> About this exercise
Your answer should hold all lines of the entries that include the word "Active".

Collected data:
**********

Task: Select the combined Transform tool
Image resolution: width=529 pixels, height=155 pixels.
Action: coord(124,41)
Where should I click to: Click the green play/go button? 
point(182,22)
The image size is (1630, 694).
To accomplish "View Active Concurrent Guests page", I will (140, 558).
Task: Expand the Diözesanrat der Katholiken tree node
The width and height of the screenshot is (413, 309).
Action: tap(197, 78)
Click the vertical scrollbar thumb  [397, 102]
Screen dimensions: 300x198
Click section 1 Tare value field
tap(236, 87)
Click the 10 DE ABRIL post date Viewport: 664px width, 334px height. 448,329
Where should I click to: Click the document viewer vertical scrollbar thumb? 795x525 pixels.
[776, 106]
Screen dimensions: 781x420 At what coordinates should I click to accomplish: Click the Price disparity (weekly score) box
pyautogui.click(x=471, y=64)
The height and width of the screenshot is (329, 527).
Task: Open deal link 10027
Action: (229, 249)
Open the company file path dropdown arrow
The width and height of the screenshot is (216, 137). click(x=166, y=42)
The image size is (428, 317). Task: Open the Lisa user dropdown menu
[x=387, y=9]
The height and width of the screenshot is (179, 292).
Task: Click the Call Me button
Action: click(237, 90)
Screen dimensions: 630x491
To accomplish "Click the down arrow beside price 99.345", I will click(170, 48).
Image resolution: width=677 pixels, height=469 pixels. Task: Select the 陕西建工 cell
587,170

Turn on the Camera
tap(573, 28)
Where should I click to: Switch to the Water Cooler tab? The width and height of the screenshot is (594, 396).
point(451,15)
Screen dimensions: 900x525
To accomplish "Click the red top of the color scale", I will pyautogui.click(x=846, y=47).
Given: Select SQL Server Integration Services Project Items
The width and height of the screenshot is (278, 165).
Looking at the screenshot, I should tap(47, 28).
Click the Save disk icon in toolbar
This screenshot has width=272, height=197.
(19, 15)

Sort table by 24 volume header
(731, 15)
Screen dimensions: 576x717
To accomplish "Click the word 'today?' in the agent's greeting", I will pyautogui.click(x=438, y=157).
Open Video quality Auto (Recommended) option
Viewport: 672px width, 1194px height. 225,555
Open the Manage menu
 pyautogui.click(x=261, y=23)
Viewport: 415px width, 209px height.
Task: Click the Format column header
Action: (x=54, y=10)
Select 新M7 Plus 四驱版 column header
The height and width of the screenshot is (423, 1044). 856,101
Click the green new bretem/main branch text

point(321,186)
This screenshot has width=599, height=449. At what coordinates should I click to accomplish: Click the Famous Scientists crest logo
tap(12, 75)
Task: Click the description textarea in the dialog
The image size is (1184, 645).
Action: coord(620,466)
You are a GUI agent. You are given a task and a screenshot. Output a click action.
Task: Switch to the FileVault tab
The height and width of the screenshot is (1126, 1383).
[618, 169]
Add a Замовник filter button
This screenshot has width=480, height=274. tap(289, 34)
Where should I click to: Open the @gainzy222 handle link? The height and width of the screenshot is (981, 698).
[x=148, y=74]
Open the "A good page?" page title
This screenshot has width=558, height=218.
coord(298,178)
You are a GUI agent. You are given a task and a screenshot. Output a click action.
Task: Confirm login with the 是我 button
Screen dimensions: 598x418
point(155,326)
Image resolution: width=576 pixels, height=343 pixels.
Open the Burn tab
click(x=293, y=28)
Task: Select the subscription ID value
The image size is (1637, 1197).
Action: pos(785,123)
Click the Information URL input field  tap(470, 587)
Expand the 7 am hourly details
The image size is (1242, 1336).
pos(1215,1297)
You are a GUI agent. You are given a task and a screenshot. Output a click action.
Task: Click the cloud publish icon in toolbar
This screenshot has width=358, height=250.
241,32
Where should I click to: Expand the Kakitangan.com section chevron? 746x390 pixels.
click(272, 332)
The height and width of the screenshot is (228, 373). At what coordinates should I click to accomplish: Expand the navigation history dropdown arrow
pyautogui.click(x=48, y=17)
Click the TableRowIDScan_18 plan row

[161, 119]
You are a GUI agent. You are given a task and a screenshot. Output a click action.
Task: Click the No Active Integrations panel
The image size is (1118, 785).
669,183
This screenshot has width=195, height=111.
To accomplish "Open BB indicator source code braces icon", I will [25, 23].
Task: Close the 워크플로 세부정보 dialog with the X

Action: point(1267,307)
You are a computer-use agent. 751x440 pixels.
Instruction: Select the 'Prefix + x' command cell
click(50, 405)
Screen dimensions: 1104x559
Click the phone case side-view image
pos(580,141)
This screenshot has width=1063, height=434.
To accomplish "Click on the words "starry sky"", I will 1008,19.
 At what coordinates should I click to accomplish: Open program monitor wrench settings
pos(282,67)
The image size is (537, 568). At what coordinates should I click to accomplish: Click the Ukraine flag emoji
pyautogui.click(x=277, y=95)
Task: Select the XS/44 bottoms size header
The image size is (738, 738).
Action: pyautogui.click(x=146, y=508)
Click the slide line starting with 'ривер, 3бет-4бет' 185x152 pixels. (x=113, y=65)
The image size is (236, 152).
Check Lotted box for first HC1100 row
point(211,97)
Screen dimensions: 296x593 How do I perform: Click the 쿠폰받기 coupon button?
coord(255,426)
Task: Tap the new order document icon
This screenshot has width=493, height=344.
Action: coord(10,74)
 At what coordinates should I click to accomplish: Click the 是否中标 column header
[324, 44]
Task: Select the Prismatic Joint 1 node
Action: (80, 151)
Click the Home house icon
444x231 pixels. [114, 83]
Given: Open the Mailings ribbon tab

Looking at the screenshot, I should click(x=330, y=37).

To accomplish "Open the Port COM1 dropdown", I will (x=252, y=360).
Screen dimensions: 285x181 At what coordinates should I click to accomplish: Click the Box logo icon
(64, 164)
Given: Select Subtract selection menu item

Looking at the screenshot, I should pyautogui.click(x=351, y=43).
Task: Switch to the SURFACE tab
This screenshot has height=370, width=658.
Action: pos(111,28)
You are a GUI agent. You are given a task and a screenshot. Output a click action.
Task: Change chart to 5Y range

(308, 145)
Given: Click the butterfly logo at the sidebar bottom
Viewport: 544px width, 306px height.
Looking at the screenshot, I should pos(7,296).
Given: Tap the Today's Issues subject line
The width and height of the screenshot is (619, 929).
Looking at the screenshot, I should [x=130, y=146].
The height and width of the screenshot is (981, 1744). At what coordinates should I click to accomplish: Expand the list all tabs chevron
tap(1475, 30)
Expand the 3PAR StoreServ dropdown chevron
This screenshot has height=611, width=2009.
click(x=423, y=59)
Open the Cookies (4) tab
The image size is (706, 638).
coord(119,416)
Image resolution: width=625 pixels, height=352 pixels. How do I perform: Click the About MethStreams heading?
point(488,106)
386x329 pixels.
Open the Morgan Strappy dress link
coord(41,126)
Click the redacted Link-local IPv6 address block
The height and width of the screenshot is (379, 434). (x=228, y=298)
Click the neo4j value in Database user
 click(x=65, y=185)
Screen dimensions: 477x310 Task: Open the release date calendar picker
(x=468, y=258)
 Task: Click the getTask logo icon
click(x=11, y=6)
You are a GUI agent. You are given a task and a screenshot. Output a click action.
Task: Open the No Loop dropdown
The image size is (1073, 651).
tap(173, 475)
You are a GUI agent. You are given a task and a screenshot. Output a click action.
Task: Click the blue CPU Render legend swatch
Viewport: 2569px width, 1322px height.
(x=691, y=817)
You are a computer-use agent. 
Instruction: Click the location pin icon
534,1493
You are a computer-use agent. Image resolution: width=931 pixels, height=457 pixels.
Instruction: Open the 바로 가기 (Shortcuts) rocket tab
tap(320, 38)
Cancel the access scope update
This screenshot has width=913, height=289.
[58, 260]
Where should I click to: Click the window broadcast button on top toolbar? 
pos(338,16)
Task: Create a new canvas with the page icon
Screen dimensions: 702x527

**********

> Response to this task
To accomplish "View Active Concurrent Guests page", I will (140, 558).
Task: Click the No Active Integrations panel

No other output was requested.